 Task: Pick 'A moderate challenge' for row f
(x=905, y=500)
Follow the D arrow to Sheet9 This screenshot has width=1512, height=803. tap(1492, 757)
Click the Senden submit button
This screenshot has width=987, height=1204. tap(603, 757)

************

Your task:
Return the full listing exactly as written.

Output:
 Task: Pick 'A moderate challenge' for row f
(x=905, y=500)
Follow the D arrow to Sheet9 This screenshot has width=1512, height=803. tap(1492, 757)
Click the Senden submit button
This screenshot has width=987, height=1204. tap(603, 757)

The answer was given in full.